В.Г.Базанов, установивший, что перевод Бестужева был обсужден на заседании Вольного общества любителей российской словесности 19 сентября 1821 г.77, вместе с тем оценивает работу Бестужева как «вольный перевод» и даже «бестужевский сюжет в восточной повести Т.Мура»78, что неоправданно преувеличивало роль переводчика. История любви вождя гебров, язычника" огнепоклонника" Гафеда и дочери преследующего гебров приверженца мусульманской веры, арабского эмира Гассана Гинды и у автора, и у переводчика находится в абсолютной зависимости от общей сюжетной линии произведения, основанной на идее борьбы за национальную независимость. Следует признать, что сама манера передачи стихов прозой предполагала определенное изменение содержания, в частности, устранение повторов, свойственных лирическим декламациям, некоторое ослабление экспрессивного начала и др. Однако Н.А.Бестужев не смог (да, видимо, и не хотел) сказать своим переводом чего-то нового, «своего», отличного от мироощущений, возникающих при знакомстве с оригиналом ирландского барда, ассоциировавшимся современниками с событиями неудавшегося восстания в Ирландии. Свободолюбие «Огнепоклонников» Мура было близко Дж. Байронy, назвавшему эту часть «восточной повести» «лучшей во всей книге»79.

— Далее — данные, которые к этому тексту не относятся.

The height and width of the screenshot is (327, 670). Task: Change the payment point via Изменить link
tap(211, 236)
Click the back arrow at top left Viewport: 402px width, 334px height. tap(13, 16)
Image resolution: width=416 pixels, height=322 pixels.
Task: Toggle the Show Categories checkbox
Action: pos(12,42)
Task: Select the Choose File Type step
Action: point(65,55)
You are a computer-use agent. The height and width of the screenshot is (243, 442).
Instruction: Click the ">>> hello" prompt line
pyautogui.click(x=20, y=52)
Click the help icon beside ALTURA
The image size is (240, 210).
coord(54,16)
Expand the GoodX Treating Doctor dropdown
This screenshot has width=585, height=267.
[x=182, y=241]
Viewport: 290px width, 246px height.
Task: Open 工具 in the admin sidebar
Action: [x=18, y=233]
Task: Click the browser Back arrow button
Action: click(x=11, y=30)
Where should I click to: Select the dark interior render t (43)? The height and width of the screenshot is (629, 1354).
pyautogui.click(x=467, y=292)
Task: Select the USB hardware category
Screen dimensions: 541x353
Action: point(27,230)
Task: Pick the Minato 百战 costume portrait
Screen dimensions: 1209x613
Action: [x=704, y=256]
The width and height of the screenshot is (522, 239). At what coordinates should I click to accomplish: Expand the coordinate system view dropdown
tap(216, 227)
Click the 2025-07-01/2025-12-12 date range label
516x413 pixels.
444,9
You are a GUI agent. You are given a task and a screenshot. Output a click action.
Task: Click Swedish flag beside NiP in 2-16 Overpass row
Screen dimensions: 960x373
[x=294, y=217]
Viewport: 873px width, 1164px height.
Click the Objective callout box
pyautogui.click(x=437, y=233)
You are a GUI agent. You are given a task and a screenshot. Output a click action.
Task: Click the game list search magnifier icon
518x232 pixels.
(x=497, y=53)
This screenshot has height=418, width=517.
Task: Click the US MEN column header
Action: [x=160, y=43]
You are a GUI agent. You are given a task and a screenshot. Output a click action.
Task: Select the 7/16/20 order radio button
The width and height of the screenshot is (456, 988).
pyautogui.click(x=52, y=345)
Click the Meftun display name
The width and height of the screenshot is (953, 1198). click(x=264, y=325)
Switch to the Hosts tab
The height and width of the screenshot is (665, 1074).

В 1820-е гг. была переведена в прозе на русский язык и четвертая вставная поэма "Лалла Рук" – "The light of the Haram", опубликованная под названием "Свет гарема" в№ 5 "Сына отечества" за 1827 г.80 без указания имени переводчика. Предположительно, данный перевод принадлежит перу О.М.Сомова, – об этом может свидетельствовать обнаруженное В.Г.Базановым упоминание о завершении Сомовым в 1823 г. перевода «Света гарема», содержащееся в «Подробной ведомости сочинениям и переводам в прозе и стихах господчленов <…> Вольного общества любителей российской словесности»81. Вместе с тем ни в знаменитом критическом очерке «О романтической поэзии», где проведена мысль о популярности в России «некоторых эпизодов или вводных поэм Лаллы Рук»82, ни в других сочинениях Сомов не упоминает о своем переводе из «Лалла Рук»83. Известно, что в те же годы поэма «The light of the Haram» была переведена Д.П.Ознобишиным, однако его рукопись «Светило гарема», хранящаяся в ИРЛИ84, при жизни автора не была нигде напечатана85. Также в ИРЛИ хранится неполный стихотворный перевод «The light of the Haram», выполненный в 1829 г. семнадцатилетним М.А. Гамазовым, – рукопись имеет название «Кашемирская долина (из Томаса Мура). Свет гарема (Нурмагаль)», начинается подражанием описанию Кашмирской долины Томасом Мypoм, после которого следует непосредственно перевод, обрывающийся пометой «продолжение впредь»86.